#### TASK PROMPT:
Transcribe the data exactly, stopping after the "This screenshot has width=700, height=591." line.

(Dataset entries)
Start of Block

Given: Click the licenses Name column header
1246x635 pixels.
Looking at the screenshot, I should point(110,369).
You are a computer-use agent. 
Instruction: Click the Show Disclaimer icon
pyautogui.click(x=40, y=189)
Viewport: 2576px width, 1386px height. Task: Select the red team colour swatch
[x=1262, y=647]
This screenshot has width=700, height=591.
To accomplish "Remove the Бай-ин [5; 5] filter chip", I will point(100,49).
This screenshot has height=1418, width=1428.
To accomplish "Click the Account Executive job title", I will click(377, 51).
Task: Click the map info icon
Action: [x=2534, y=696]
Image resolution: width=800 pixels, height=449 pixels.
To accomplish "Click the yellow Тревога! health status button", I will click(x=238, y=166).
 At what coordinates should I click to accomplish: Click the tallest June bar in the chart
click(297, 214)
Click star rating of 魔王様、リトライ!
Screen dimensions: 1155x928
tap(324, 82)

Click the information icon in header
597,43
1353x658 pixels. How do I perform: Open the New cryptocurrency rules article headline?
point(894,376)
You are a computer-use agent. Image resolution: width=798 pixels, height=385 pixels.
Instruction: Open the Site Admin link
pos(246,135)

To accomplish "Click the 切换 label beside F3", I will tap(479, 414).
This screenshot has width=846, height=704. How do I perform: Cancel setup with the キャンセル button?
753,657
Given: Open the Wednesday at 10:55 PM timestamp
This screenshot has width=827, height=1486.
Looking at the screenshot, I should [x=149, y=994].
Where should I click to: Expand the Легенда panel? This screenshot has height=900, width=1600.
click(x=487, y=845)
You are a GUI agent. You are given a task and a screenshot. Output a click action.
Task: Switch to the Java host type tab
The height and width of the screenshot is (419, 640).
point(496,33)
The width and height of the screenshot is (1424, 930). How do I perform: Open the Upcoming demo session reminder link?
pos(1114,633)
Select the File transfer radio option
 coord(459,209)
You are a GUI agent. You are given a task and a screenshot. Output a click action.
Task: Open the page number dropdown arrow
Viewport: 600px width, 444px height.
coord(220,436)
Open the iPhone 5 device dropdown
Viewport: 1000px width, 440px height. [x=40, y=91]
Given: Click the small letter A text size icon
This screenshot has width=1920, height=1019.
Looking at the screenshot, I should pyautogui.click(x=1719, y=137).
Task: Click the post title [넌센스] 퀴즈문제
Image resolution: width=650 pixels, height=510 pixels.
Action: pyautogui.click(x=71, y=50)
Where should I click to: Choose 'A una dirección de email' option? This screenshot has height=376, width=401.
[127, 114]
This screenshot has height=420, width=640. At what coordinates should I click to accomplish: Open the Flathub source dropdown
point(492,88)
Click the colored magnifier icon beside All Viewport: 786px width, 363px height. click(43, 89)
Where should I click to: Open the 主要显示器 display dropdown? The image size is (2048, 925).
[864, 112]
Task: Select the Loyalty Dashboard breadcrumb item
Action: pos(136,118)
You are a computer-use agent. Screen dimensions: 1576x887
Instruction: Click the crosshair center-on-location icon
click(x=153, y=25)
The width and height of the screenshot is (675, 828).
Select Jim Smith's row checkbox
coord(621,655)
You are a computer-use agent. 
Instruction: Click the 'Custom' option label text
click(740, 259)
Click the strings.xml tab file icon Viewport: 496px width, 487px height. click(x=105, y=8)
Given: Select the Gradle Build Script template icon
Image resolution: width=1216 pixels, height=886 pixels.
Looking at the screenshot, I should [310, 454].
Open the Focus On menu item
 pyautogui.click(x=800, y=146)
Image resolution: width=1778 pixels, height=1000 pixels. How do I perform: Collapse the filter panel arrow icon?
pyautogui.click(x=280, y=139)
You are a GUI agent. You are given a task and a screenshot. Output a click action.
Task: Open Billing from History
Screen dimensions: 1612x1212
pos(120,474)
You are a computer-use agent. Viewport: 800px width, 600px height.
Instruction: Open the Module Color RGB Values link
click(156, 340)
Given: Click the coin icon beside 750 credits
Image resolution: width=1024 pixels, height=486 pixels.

End of Block

#### RESULT:
Given: Click the licenses Name column header
1246x635 pixels.
Looking at the screenshot, I should point(110,369).
You are a computer-use agent. 
Instruction: Click the Show Disclaimer icon
pyautogui.click(x=40, y=189)
Viewport: 2576px width, 1386px height. Task: Select the red team colour swatch
[x=1262, y=647]
This screenshot has width=700, height=591.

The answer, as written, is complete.